WHAT THIS TASK INVOLVES
Leave out the pictures and restate every entry word for word.

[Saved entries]
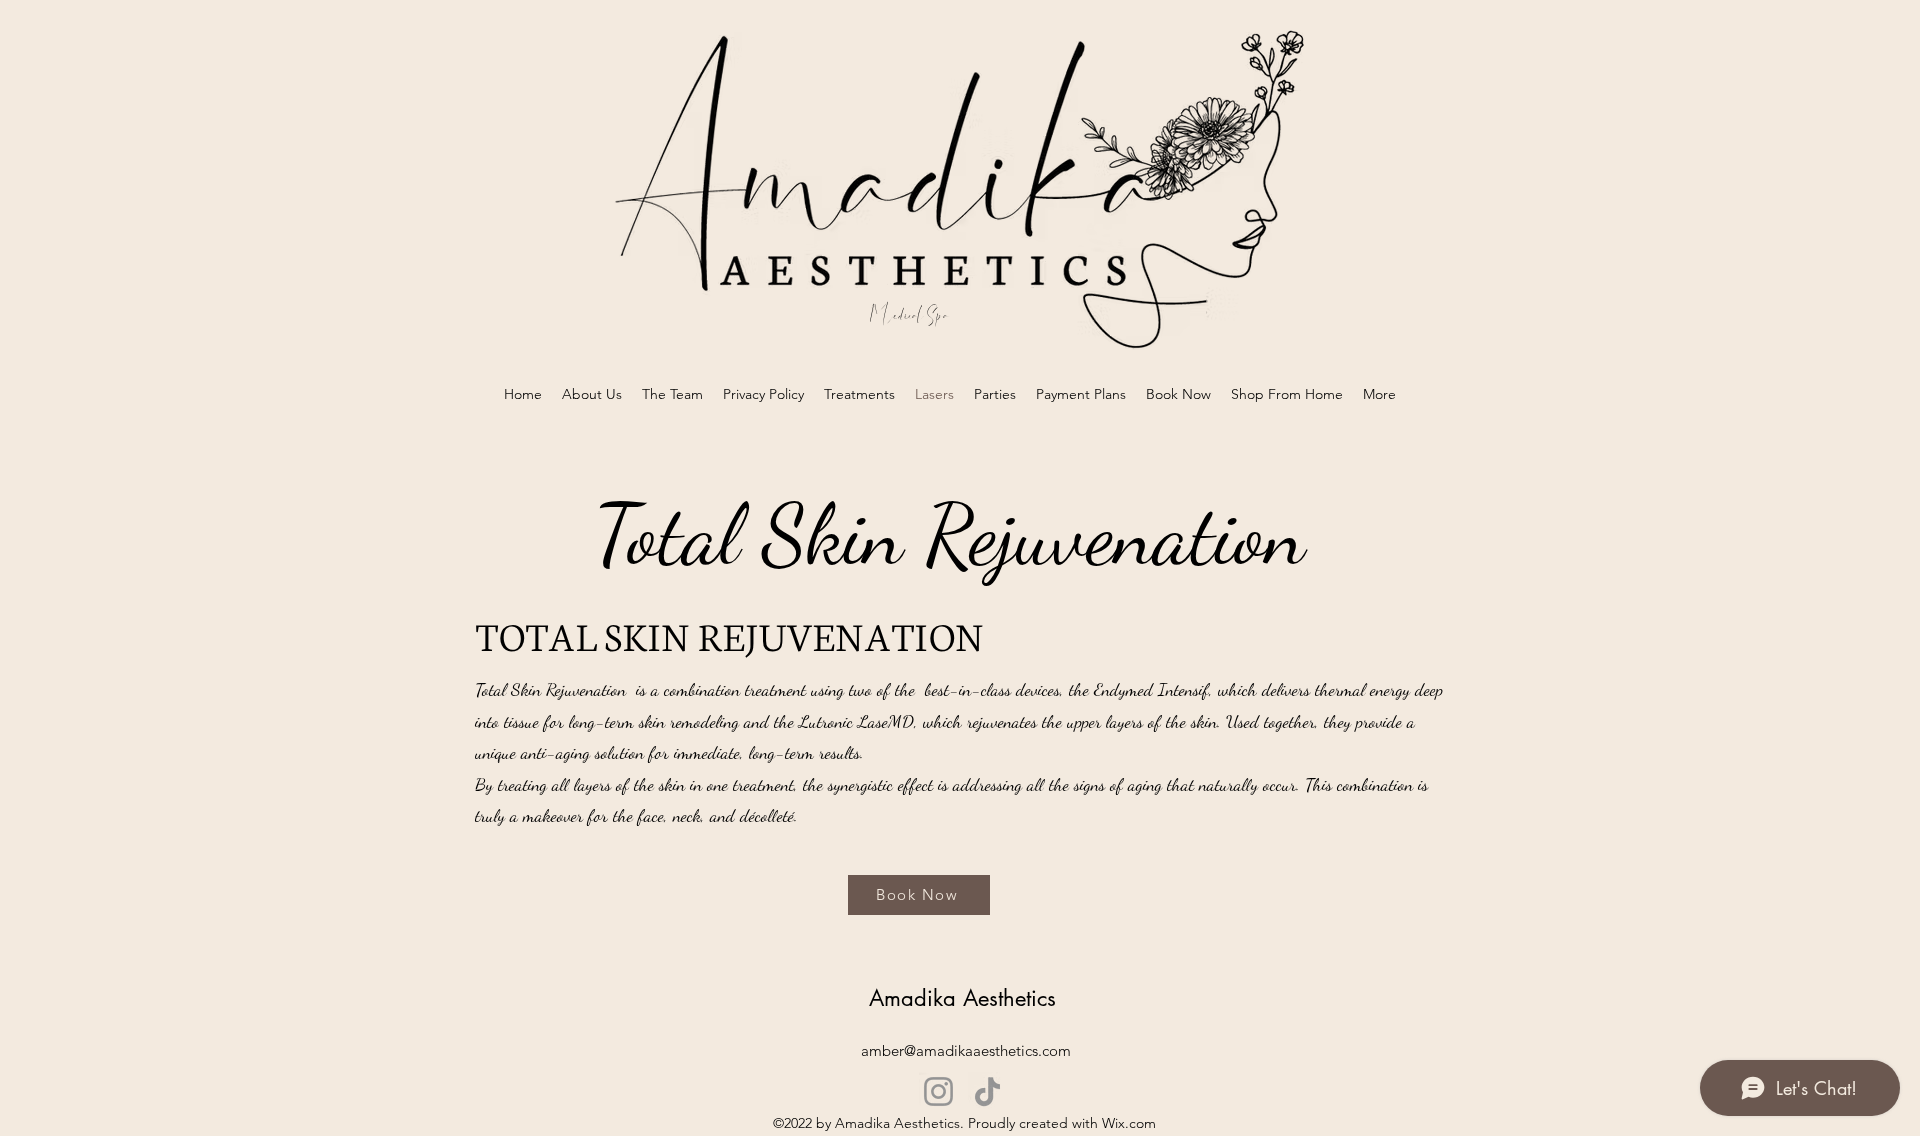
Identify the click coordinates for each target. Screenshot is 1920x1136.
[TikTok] (987, 1091)
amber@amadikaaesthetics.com (966, 1050)
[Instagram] (938, 1091)
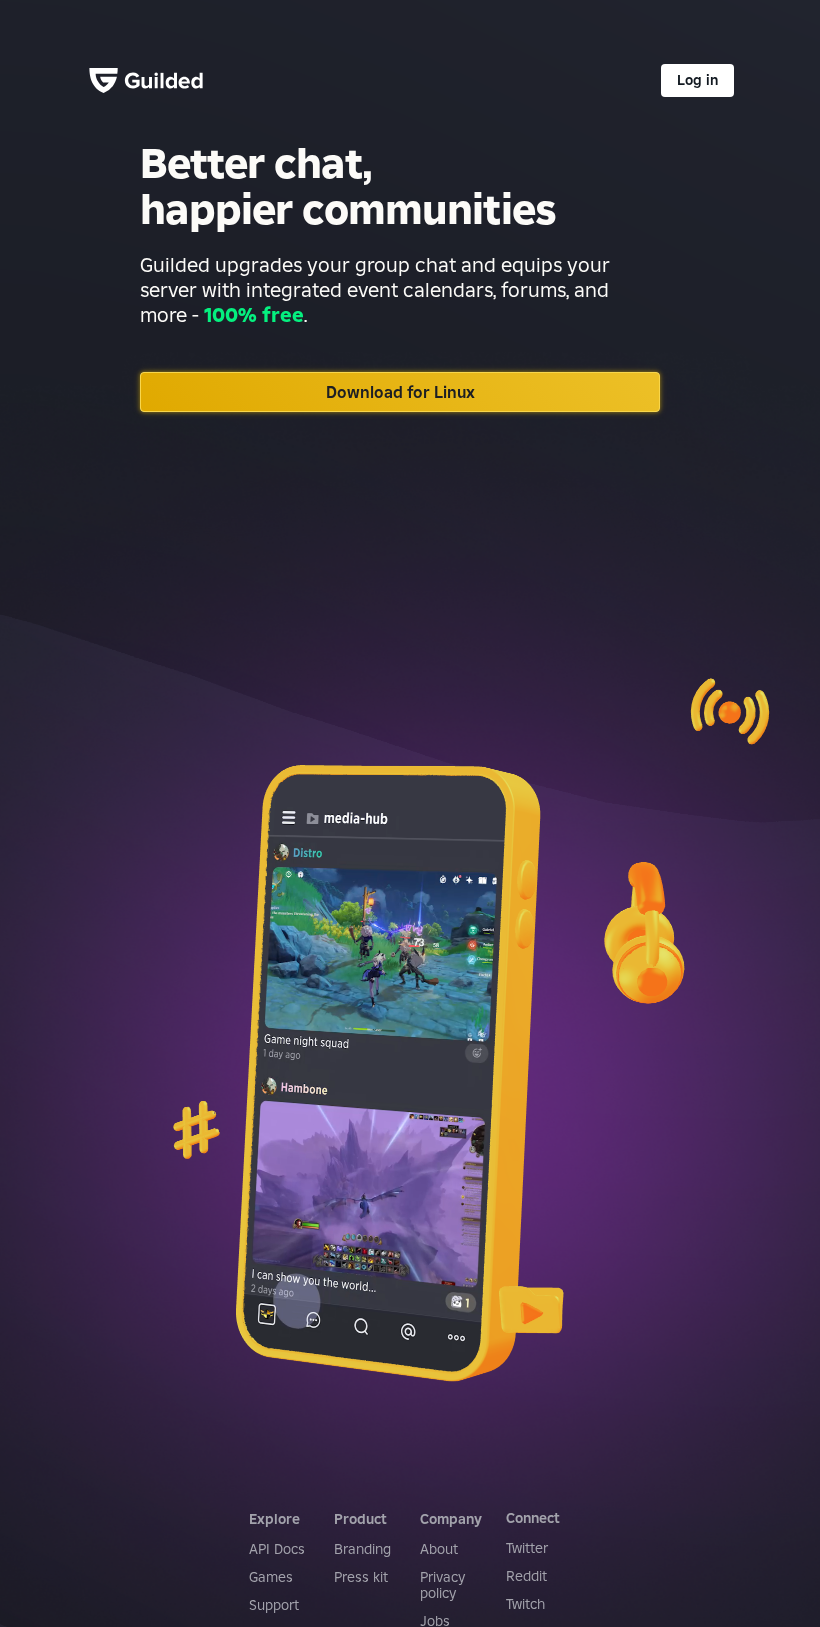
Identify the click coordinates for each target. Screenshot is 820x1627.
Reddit (526, 1576)
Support (274, 1605)
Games (271, 1577)
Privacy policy (442, 1585)
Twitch (525, 1604)
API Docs (277, 1549)
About (439, 1549)
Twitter (527, 1548)
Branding (362, 1549)
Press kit (361, 1577)
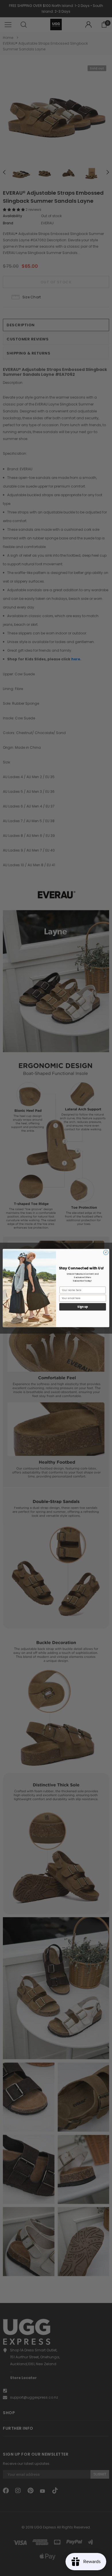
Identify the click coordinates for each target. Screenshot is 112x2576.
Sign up (82, 1307)
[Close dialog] (105, 1252)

ANSWER SPACE
Identify the click coordinates for each target. Screenshot is 1920x1136.
[TikTok] (987, 1091)
amber@amadikaaesthetics.com (966, 1050)
[Instagram] (938, 1091)
Identify the click coordinates for each target. Screenshot is 820x1627.
Reddit (526, 1576)
Support (274, 1605)
Games (271, 1577)
Privacy policy (442, 1585)
Twitch (525, 1604)
API Docs (277, 1549)
About (439, 1549)
Twitter (527, 1548)
Branding (362, 1549)
Press kit (361, 1577)
Identify the click coordinates for each target. Screenshot is 112x2576.
Sign up (82, 1307)
[Close dialog] (105, 1252)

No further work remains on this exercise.